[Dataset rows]
********************

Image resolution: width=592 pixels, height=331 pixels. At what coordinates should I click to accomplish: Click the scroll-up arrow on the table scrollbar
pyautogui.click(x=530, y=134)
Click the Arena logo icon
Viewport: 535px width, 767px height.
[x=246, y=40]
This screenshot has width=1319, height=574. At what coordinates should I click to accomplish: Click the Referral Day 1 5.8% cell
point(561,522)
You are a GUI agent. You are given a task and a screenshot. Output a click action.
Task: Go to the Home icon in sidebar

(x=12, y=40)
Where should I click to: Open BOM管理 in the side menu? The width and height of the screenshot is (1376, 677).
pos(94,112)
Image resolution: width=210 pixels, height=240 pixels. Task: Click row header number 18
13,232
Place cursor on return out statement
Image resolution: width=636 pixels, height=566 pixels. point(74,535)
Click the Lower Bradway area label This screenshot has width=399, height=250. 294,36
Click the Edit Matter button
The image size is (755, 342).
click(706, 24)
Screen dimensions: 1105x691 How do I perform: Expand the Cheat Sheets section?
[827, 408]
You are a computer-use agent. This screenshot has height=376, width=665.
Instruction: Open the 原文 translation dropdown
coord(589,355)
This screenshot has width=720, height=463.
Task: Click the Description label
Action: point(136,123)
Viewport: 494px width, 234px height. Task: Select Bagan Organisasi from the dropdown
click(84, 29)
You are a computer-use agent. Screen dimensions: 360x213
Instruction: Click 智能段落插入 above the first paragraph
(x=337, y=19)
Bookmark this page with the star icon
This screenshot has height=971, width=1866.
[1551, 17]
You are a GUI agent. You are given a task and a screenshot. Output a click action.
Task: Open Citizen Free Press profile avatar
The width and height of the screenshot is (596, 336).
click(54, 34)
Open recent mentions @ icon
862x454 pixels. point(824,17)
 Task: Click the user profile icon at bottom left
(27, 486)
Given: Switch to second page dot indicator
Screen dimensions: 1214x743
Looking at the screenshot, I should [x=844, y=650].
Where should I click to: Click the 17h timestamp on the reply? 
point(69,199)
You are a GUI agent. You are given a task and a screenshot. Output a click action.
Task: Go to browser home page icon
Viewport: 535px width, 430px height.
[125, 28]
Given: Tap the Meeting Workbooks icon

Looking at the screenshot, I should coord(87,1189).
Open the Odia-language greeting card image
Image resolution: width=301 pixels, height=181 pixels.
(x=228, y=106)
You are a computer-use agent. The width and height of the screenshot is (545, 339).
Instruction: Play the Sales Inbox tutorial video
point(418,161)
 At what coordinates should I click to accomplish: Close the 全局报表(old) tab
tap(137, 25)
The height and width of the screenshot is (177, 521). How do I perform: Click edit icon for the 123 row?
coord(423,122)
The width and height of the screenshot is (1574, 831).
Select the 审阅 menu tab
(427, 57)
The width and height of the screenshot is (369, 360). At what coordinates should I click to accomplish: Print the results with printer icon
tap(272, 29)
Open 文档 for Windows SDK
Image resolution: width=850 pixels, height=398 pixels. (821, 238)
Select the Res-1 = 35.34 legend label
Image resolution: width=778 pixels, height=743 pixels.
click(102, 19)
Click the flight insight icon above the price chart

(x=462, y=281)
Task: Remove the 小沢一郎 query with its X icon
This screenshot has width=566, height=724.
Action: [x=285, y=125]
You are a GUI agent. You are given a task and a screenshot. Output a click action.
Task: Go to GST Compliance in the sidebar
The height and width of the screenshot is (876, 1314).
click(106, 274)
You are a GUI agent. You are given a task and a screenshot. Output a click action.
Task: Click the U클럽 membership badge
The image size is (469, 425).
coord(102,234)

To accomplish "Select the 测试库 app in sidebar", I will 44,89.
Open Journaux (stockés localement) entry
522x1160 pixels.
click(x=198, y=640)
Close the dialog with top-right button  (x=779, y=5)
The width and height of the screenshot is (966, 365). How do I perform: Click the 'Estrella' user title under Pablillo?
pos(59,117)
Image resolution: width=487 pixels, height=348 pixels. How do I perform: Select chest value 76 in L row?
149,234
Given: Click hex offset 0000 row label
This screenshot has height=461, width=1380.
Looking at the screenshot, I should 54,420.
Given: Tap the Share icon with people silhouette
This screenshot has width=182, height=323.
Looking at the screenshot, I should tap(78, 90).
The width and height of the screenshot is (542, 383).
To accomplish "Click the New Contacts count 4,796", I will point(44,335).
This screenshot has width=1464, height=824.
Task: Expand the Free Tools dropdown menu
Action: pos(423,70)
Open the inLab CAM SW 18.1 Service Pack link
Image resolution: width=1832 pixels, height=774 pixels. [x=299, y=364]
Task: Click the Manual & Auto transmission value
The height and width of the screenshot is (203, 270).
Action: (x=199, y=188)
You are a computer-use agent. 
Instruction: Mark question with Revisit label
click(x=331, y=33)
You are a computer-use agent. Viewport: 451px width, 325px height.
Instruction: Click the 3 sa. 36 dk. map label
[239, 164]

********************

Could you write out the data above again, swapping every "Instruction" for "Command" and keeping everything else the same?

Image resolution: width=592 pixels, height=331 pixels. At what coordinates should I click to accomplish: Click the scroll-up arrow on the table scrollbar
pyautogui.click(x=530, y=134)
Click the Arena logo icon
Viewport: 535px width, 767px height.
[x=246, y=40]
This screenshot has width=1319, height=574. At what coordinates should I click to accomplish: Click the Referral Day 1 5.8% cell
point(561,522)
You are a GUI agent. You are given a task and a screenshot. Output a click action.
Task: Go to the Home icon in sidebar

(x=12, y=40)
Where should I click to: Open BOM管理 in the side menu? The width and height of the screenshot is (1376, 677).
pos(94,112)
Image resolution: width=210 pixels, height=240 pixels. Task: Click row header number 18
13,232
Place cursor on return out statement
Image resolution: width=636 pixels, height=566 pixels. point(74,535)
Click the Lower Bradway area label This screenshot has width=399, height=250. 294,36
Click the Edit Matter button
The image size is (755, 342).
click(706, 24)
Screen dimensions: 1105x691 How do I perform: Expand the Cheat Sheets section?
[827, 408]
You are a computer-use agent. This screenshot has height=376, width=665.
Command: Open the 原文 translation dropdown
coord(589,355)
This screenshot has width=720, height=463.
Task: Click the Description label
Action: point(136,123)
Viewport: 494px width, 234px height. Task: Select Bagan Organisasi from the dropdown
click(84, 29)
You are a computer-use agent. Screen dimensions: 360x213
Command: Click 智能段落插入 above the first paragraph
(x=337, y=19)
Bookmark this page with the star icon
This screenshot has height=971, width=1866.
[1551, 17]
You are a GUI agent. You are given a task and a screenshot. Output a click action.
Task: Open Citizen Free Press profile avatar
The width and height of the screenshot is (596, 336).
click(54, 34)
Open recent mentions @ icon
862x454 pixels. point(824,17)
 Task: Click the user profile icon at bottom left
(27, 486)
Given: Switch to second page dot indicator
Screen dimensions: 1214x743
Looking at the screenshot, I should [x=844, y=650].
Where should I click to: Click the 17h timestamp on the reply? 
point(69,199)
You are a GUI agent. You are given a task and a screenshot. Output a click action.
Task: Go to browser home page icon
Viewport: 535px width, 430px height.
[125, 28]
Given: Tap the Meeting Workbooks icon

Looking at the screenshot, I should coord(87,1189).
Open the Odia-language greeting card image
Image resolution: width=301 pixels, height=181 pixels.
(x=228, y=106)
You are a computer-use agent. The width and height of the screenshot is (545, 339).
Command: Play the Sales Inbox tutorial video
point(418,161)
 At what coordinates should I click to accomplish: Close the 全局报表(old) tab
tap(137, 25)
The height and width of the screenshot is (177, 521). How do I perform: Click edit icon for the 123 row?
coord(423,122)
The width and height of the screenshot is (1574, 831).
Select the 审阅 menu tab
(427, 57)
The width and height of the screenshot is (369, 360). At what coordinates should I click to accomplish: Print the results with printer icon
tap(272, 29)
Open 文档 for Windows SDK
Image resolution: width=850 pixels, height=398 pixels. (821, 238)
Select the Res-1 = 35.34 legend label
Image resolution: width=778 pixels, height=743 pixels.
click(102, 19)
Click the flight insight icon above the price chart

(x=462, y=281)
Task: Remove the 小沢一郎 query with its X icon
This screenshot has width=566, height=724.
Action: [x=285, y=125]
You are a GUI agent. You are given a task and a screenshot. Output a click action.
Task: Go to GST Compliance in the sidebar
The height and width of the screenshot is (876, 1314).
click(106, 274)
You are a GUI agent. You are given a task and a screenshot. Output a click action.
Task: Click the U클럽 membership badge
The image size is (469, 425).
coord(102,234)

To accomplish "Select the 测试库 app in sidebar", I will 44,89.
Open Journaux (stockés localement) entry
522x1160 pixels.
click(x=198, y=640)
Close the dialog with top-right button  (x=779, y=5)
The width and height of the screenshot is (966, 365). How do I perform: Click the 'Estrella' user title under Pablillo?
pos(59,117)
Image resolution: width=487 pixels, height=348 pixels. How do I perform: Select chest value 76 in L row?
149,234
Given: Click hex offset 0000 row label
This screenshot has height=461, width=1380.
Looking at the screenshot, I should 54,420.
Given: Tap the Share icon with people silhouette
This screenshot has width=182, height=323.
Looking at the screenshot, I should tap(78, 90).
The width and height of the screenshot is (542, 383).
To accomplish "Click the New Contacts count 4,796", I will point(44,335).
This screenshot has width=1464, height=824.
Task: Expand the Free Tools dropdown menu
Action: pos(423,70)
Open the inLab CAM SW 18.1 Service Pack link
Image resolution: width=1832 pixels, height=774 pixels. [x=299, y=364]
Task: Click the Manual & Auto transmission value
The height and width of the screenshot is (203, 270).
Action: (x=199, y=188)
You are a computer-use agent. 
Command: Mark question with Revisit label
click(x=331, y=33)
You are a computer-use agent. Viewport: 451px width, 325px height.
Command: Click the 3 sa. 36 dk. map label
[239, 164]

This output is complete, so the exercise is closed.